[Source data]
Segment Open
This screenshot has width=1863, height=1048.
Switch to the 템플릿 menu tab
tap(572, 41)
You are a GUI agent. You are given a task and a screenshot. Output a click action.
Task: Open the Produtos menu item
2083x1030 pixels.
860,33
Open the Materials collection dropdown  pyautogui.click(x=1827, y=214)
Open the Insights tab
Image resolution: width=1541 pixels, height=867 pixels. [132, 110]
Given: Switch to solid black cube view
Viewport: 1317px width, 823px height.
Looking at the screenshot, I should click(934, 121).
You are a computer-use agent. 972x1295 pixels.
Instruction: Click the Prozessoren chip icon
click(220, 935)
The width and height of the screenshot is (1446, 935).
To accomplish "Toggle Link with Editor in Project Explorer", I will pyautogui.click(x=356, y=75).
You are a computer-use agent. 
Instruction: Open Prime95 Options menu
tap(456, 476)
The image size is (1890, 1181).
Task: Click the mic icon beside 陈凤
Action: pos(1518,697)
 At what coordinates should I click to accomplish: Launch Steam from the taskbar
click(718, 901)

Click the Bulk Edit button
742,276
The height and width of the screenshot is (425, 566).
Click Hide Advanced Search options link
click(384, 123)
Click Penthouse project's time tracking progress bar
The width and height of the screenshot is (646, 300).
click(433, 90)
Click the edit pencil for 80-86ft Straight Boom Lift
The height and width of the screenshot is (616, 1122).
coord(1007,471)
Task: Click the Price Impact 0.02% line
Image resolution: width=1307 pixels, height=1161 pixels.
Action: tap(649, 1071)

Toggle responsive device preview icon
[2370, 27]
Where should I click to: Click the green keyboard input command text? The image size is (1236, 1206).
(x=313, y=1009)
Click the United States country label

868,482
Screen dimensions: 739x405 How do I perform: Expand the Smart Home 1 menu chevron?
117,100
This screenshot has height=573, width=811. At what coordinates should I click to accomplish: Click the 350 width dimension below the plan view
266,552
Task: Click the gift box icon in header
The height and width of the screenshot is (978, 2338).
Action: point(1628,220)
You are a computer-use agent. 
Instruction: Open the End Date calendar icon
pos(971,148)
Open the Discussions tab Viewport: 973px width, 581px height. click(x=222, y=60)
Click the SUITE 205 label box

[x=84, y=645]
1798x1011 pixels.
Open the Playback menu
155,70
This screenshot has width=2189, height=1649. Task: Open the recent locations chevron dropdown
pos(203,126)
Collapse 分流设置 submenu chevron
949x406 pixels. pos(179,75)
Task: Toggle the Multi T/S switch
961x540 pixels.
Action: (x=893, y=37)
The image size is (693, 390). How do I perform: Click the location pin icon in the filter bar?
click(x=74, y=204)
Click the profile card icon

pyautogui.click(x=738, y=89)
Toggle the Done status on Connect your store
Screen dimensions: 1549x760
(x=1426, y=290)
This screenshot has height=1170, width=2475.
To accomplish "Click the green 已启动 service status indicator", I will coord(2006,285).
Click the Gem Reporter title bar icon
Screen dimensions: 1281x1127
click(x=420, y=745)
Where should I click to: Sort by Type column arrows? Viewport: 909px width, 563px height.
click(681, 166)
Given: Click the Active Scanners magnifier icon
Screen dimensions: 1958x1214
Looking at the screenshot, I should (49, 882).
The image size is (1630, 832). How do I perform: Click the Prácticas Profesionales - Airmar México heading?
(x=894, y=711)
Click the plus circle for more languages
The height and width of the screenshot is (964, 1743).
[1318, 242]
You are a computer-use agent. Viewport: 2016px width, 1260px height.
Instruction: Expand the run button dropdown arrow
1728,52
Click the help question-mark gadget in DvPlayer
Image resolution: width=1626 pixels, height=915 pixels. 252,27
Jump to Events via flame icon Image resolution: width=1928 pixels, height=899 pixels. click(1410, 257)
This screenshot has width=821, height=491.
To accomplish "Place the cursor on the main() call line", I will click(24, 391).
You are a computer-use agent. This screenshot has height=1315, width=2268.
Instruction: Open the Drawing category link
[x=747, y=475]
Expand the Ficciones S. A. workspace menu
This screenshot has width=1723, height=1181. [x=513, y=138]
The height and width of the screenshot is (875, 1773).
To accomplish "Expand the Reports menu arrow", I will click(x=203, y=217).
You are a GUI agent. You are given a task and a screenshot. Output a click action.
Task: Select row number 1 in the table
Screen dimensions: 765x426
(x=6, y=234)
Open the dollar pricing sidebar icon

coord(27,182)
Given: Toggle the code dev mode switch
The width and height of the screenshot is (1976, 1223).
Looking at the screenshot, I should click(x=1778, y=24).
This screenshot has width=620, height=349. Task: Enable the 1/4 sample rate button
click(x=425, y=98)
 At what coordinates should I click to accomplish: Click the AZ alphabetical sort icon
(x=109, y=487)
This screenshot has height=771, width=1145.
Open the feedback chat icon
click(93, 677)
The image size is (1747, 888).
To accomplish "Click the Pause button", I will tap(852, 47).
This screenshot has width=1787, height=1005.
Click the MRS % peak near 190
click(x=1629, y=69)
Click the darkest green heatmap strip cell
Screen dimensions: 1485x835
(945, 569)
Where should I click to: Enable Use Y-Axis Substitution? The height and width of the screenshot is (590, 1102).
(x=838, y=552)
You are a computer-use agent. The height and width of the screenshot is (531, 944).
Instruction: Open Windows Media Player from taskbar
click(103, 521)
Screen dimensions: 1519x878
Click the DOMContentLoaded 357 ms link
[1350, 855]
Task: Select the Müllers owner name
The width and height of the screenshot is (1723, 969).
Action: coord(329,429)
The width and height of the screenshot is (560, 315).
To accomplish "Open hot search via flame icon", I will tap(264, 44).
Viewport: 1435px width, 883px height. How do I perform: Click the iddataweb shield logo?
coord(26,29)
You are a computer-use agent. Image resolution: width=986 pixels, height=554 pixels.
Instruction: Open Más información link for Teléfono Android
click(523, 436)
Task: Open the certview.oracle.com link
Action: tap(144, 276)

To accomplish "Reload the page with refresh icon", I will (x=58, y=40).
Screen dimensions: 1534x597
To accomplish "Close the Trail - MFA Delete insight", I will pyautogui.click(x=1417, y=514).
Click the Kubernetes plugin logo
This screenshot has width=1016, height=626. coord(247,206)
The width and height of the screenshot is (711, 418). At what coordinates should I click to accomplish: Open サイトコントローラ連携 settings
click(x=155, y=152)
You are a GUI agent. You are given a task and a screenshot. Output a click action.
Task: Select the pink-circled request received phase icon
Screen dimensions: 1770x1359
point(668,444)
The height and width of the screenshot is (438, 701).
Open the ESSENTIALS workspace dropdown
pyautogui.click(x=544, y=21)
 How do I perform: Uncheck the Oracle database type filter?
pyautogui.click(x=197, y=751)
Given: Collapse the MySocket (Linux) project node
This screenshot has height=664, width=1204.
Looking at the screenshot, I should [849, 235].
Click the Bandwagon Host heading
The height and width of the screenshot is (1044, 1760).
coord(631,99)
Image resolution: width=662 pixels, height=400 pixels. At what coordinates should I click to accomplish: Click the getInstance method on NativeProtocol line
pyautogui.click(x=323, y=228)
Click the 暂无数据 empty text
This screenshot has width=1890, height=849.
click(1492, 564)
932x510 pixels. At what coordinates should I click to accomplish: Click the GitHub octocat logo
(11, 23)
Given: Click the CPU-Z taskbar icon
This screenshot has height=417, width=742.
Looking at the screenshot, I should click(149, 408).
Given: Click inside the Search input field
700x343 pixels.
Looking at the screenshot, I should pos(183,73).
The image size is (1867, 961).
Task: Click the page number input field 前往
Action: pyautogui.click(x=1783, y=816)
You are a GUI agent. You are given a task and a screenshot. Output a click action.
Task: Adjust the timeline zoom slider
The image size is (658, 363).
Segment Closed
**Task brief**
Every entry above should be written out again, precisely.

**Task output**
This screenshot has width=1863, height=1048.
Switch to the 템플릿 menu tab
tap(572, 41)
You are a GUI agent. You are given a task and a screenshot. Output a click action.
Task: Open the Produtos menu item
2083x1030 pixels.
860,33
Open the Materials collection dropdown  pyautogui.click(x=1827, y=214)
Open the Insights tab
Image resolution: width=1541 pixels, height=867 pixels. [132, 110]
Given: Switch to solid black cube view
Viewport: 1317px width, 823px height.
Looking at the screenshot, I should click(934, 121).
You are a computer-use agent. 972x1295 pixels.
Instruction: Click the Prozessoren chip icon
click(220, 935)
The width and height of the screenshot is (1446, 935).
To accomplish "Toggle Link with Editor in Project Explorer", I will pyautogui.click(x=356, y=75).
You are a computer-use agent. 
Instruction: Open Prime95 Options menu
tap(456, 476)
The image size is (1890, 1181).
Task: Click the mic icon beside 陈凤
Action: pos(1518,697)
 At what coordinates should I click to accomplish: Launch Steam from the taskbar
click(718, 901)

Click the Bulk Edit button
742,276
The height and width of the screenshot is (425, 566).
Click Hide Advanced Search options link
click(384, 123)
Click Penthouse project's time tracking progress bar
The width and height of the screenshot is (646, 300).
click(433, 90)
Click the edit pencil for 80-86ft Straight Boom Lift
The height and width of the screenshot is (616, 1122).
coord(1007,471)
Task: Click the Price Impact 0.02% line
Image resolution: width=1307 pixels, height=1161 pixels.
Action: tap(649, 1071)

Toggle responsive device preview icon
[2370, 27]
Where should I click to: Click the green keyboard input command text? The image size is (1236, 1206).
(x=313, y=1009)
Click the United States country label

868,482
Screen dimensions: 739x405 How do I perform: Expand the Smart Home 1 menu chevron?
117,100
This screenshot has height=573, width=811. At what coordinates should I click to accomplish: Click the 350 width dimension below the plan view
266,552
Task: Click the gift box icon in header
The height and width of the screenshot is (978, 2338).
Action: point(1628,220)
You are a computer-use agent. 
Instruction: Open the End Date calendar icon
pos(971,148)
Open the Discussions tab Viewport: 973px width, 581px height. click(x=222, y=60)
Click the SUITE 205 label box

[x=84, y=645]
1798x1011 pixels.
Open the Playback menu
155,70
This screenshot has width=2189, height=1649. Task: Open the recent locations chevron dropdown
pos(203,126)
Collapse 分流设置 submenu chevron
949x406 pixels. pos(179,75)
Task: Toggle the Multi T/S switch
961x540 pixels.
Action: (x=893, y=37)
The image size is (693, 390). How do I perform: Click the location pin icon in the filter bar?
click(x=74, y=204)
Click the profile card icon

pyautogui.click(x=738, y=89)
Toggle the Done status on Connect your store
Screen dimensions: 1549x760
(x=1426, y=290)
This screenshot has height=1170, width=2475.
To accomplish "Click the green 已启动 service status indicator", I will coord(2006,285).
Click the Gem Reporter title bar icon
Screen dimensions: 1281x1127
click(x=420, y=745)
Where should I click to: Sort by Type column arrows? Viewport: 909px width, 563px height.
click(681, 166)
Given: Click the Active Scanners magnifier icon
Screen dimensions: 1958x1214
Looking at the screenshot, I should (49, 882).
The image size is (1630, 832). How do I perform: Click the Prácticas Profesionales - Airmar México heading?
(x=894, y=711)
Click the plus circle for more languages
The height and width of the screenshot is (964, 1743).
[1318, 242]
You are a computer-use agent. Viewport: 2016px width, 1260px height.
Instruction: Expand the run button dropdown arrow
1728,52
Click the help question-mark gadget in DvPlayer
Image resolution: width=1626 pixels, height=915 pixels. 252,27
Jump to Events via flame icon Image resolution: width=1928 pixels, height=899 pixels. click(1410, 257)
This screenshot has width=821, height=491.
To accomplish "Place the cursor on the main() call line", I will click(24, 391).
You are a computer-use agent. This screenshot has height=1315, width=2268.
Instruction: Open the Drawing category link
[x=747, y=475]
Expand the Ficciones S. A. workspace menu
This screenshot has width=1723, height=1181. [x=513, y=138]
The height and width of the screenshot is (875, 1773).
To accomplish "Expand the Reports menu arrow", I will click(x=203, y=217).
You are a GUI agent. You are given a task and a screenshot. Output a click action.
Task: Select row number 1 in the table
Screen dimensions: 765x426
(x=6, y=234)
Open the dollar pricing sidebar icon

coord(27,182)
Given: Toggle the code dev mode switch
The width and height of the screenshot is (1976, 1223).
Looking at the screenshot, I should click(x=1778, y=24).
This screenshot has width=620, height=349. Task: Enable the 1/4 sample rate button
click(x=425, y=98)
 At what coordinates should I click to accomplish: Click the AZ alphabetical sort icon
(x=109, y=487)
This screenshot has height=771, width=1145.
Open the feedback chat icon
click(93, 677)
The image size is (1747, 888).
To accomplish "Click the Pause button", I will tap(852, 47).
This screenshot has width=1787, height=1005.
Click the MRS % peak near 190
click(x=1629, y=69)
Click the darkest green heatmap strip cell
Screen dimensions: 1485x835
(945, 569)
Where should I click to: Enable Use Y-Axis Substitution? The height and width of the screenshot is (590, 1102).
(x=838, y=552)
You are a computer-use agent. The height and width of the screenshot is (531, 944).
Instruction: Open Windows Media Player from taskbar
click(103, 521)
Screen dimensions: 1519x878
Click the DOMContentLoaded 357 ms link
[1350, 855]
Task: Select the Müllers owner name
The width and height of the screenshot is (1723, 969).
Action: coord(329,429)
The width and height of the screenshot is (560, 315).
To accomplish "Open hot search via flame icon", I will tap(264, 44).
Viewport: 1435px width, 883px height. How do I perform: Click the iddataweb shield logo?
coord(26,29)
You are a computer-use agent. Image resolution: width=986 pixels, height=554 pixels.
Instruction: Open Más información link for Teléfono Android
click(523, 436)
Task: Open the certview.oracle.com link
Action: tap(144, 276)

To accomplish "Reload the page with refresh icon", I will (x=58, y=40).
Screen dimensions: 1534x597
To accomplish "Close the Trail - MFA Delete insight", I will pyautogui.click(x=1417, y=514).
Click the Kubernetes plugin logo
This screenshot has width=1016, height=626. coord(247,206)
The width and height of the screenshot is (711, 418). At what coordinates should I click to accomplish: Open サイトコントローラ連携 settings
click(x=155, y=152)
You are a GUI agent. You are given a task and a screenshot. Output a click action.
Task: Select the pink-circled request received phase icon
Screen dimensions: 1770x1359
point(668,444)
The height and width of the screenshot is (438, 701).
Open the ESSENTIALS workspace dropdown
pyautogui.click(x=544, y=21)
 How do I perform: Uncheck the Oracle database type filter?
pyautogui.click(x=197, y=751)
Given: Collapse the MySocket (Linux) project node
This screenshot has height=664, width=1204.
Looking at the screenshot, I should [849, 235].
Click the Bandwagon Host heading
The height and width of the screenshot is (1044, 1760).
coord(631,99)
Image resolution: width=662 pixels, height=400 pixels. At what coordinates should I click to accomplish: Click the getInstance method on NativeProtocol line
pyautogui.click(x=323, y=228)
Click the 暂无数据 empty text
This screenshot has width=1890, height=849.
click(1492, 564)
932x510 pixels. At what coordinates should I click to accomplish: Click the GitHub octocat logo
(11, 23)
Given: Click the CPU-Z taskbar icon
This screenshot has height=417, width=742.
Looking at the screenshot, I should click(149, 408).
Given: Click inside the Search input field
700x343 pixels.
Looking at the screenshot, I should pos(183,73).
The image size is (1867, 961).
Task: Click the page number input field 前往
Action: pyautogui.click(x=1783, y=816)
You are a GUI agent. You are given a task and a screenshot. Output a click action.
Task: Adjust the timeline zoom slider
The image size is (658, 363).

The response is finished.